SentinelOne Singularity Complete pros and cons

The most valuable feature varies from client to client but having absolute clarity of what happened and the autonomous actions of SentinelOne are what most people find the most assuring.

The Storyline feature has significantly affected our incident response time. Originally, what would take us hours, now it takes us several minutes.

The detection rate for Sentinel One has been excellent and we have been able to resolve many potential threats with zero client impact. The ability to deploy via our RMM allows us to quickly secure new clients and provides peace of mind.

The most valuable feature of SentinelOne is the good graph it provides. It has a specific page where it detects the recent attacks on other machines or the hackers, for example, group APT28 and all.
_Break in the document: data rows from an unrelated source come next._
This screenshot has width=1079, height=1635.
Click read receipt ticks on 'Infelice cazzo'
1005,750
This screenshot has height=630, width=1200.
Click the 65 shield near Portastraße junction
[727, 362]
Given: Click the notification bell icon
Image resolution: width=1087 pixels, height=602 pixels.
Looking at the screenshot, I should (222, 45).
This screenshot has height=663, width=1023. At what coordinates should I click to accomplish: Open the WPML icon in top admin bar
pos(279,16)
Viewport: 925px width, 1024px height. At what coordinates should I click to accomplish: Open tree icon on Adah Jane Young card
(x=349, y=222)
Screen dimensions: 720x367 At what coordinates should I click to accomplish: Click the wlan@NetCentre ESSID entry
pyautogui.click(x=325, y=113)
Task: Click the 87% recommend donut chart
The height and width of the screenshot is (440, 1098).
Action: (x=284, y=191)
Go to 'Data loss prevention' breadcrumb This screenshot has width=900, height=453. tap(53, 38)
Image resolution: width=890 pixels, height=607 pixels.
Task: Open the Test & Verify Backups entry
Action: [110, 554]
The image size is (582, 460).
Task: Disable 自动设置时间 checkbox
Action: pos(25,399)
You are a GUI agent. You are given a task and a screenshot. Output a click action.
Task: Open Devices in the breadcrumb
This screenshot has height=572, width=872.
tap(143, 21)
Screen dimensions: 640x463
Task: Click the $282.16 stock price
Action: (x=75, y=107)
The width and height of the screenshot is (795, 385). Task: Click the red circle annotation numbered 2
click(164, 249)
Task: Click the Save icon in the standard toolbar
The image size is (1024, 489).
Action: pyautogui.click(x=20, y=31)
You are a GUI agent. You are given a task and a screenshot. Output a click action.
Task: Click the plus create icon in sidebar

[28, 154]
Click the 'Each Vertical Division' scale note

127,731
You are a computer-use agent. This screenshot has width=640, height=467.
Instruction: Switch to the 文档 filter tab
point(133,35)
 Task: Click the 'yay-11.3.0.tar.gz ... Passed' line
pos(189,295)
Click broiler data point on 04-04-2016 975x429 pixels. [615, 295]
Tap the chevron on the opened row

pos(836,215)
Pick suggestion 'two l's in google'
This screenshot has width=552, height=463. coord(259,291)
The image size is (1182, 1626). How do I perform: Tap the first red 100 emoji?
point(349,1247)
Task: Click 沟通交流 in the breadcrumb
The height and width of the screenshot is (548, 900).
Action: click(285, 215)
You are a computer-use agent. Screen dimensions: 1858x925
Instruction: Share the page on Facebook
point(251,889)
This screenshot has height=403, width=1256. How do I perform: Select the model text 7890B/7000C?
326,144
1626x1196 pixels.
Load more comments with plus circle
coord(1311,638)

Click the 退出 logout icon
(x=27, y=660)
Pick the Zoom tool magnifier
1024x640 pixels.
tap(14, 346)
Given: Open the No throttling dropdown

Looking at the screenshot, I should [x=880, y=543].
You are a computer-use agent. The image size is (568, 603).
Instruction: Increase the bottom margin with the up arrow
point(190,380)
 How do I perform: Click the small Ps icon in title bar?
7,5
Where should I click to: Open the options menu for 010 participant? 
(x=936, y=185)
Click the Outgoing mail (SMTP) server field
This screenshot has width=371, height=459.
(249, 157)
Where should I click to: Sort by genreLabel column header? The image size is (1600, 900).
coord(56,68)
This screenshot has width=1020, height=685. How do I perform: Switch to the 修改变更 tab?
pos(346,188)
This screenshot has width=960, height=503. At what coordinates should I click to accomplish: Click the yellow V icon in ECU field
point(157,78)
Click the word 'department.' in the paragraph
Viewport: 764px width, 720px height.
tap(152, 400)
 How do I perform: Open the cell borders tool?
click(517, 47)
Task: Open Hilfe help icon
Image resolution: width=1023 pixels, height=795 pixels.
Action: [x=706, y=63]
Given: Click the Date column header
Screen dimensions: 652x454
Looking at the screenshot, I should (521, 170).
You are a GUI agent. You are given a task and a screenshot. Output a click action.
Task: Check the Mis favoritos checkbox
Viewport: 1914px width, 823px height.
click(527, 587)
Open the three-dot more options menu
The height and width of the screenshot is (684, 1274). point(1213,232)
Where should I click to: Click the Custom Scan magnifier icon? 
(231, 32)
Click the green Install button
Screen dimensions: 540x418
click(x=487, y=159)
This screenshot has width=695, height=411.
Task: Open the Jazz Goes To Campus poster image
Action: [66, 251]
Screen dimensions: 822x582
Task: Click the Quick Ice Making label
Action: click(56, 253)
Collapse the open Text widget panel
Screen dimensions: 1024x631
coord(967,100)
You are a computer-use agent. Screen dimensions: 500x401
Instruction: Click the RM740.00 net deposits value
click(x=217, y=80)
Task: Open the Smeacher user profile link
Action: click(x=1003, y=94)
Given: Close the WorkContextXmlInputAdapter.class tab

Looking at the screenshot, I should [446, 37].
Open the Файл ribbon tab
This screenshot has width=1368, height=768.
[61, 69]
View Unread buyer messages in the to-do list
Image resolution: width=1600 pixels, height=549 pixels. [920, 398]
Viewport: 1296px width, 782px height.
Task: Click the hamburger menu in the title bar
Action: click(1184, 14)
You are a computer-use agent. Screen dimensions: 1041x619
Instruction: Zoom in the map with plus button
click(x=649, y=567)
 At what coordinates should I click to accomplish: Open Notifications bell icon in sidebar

SentinelOne's managed detection response service Vigilance Respond is convenient for companies like ours with small IT teams. If something happens on the weekend, SentinelOne steps in and resolves the issue. It's a false positive 97% of the time, but at least they're resolved instead of hanging around for us to find on Monday.

The process visualization, automated response, and snapshotting are valuable. The integration and automation possibilities are also valuable.

The ability to get queries by pressing the "tab" button is a plus for SentinelOne.

It has saved us from a couple of ransomware attacks already.

I like that SentinelOne doesn't use a lot of system resources or make the system slow. It also performs a full scan quickly—within two hours. It has an easy-to-use end-user GUI.

It protects your machine, and it does an excellent job using AI to determine an attack and stop the attack. Its most powerful feature is prevention, and it can unwind ransomware activity as well. So, it is a really useful product in that sense.

As a cloud-based product, there is a minimum number of licenses that need to be purchased, which is unfortunate.

There is an area of improvement is agent health monitoring, which would give us the ability to cap and manage resources used by the SentinelOne agent. We had issues with this in our environment. We reached out to SentinelOne about it, and they were very prompt in adding it into their roadmap.

One area of SentinelOne that definitely has room for improvement is the reporting. The canned reports are clunky and we haven't been able to pull a lot of good information directly from them.

An area for improvement in SentinelOne is the search feature. You can't go beyond twenty thousand events, which ruins the task because it isn't enough when you're doing your investigation.

Managing the false positives creates additional management overhead. The behavioral analysis engine might misinterpret real user behavior as malware. For example, a drafter was cleaning up a Revit folder and deleting 4,000 files. That looks like ransomware. The SentinelOne agent kicked his computer off the network.

The update process can be better. It is very easy to deploy, but over a long period, the updating process can be a little messy. In some EDR solutions, you end up with a very good mechanism to push new versions. It could do with a little work in that area. It is not particularly difficult, but it could do with a little work.

It is difficult to manage users in SentinelOne.

If they can extend their product further on the DLP side of it so that I don't have to have another agent run exclusively for DLP production, that would be ideal.

We'd like SentinelOne to upgrade automatically. It doesn't automatically update the agent if some system has an older version of the SentinelOne. It has to be triggered from the console.

One of the things they could do is extend the product range to include Android and iPhone so that you could have the app on your phone as well. There is probably something going on there with that, but that's something that they're lacking at the moment. For instance, if I was to have to recommend a client to protect their phone, I'd have to recommend Norton or something else. I don't have an answer within the SentinelOne solution.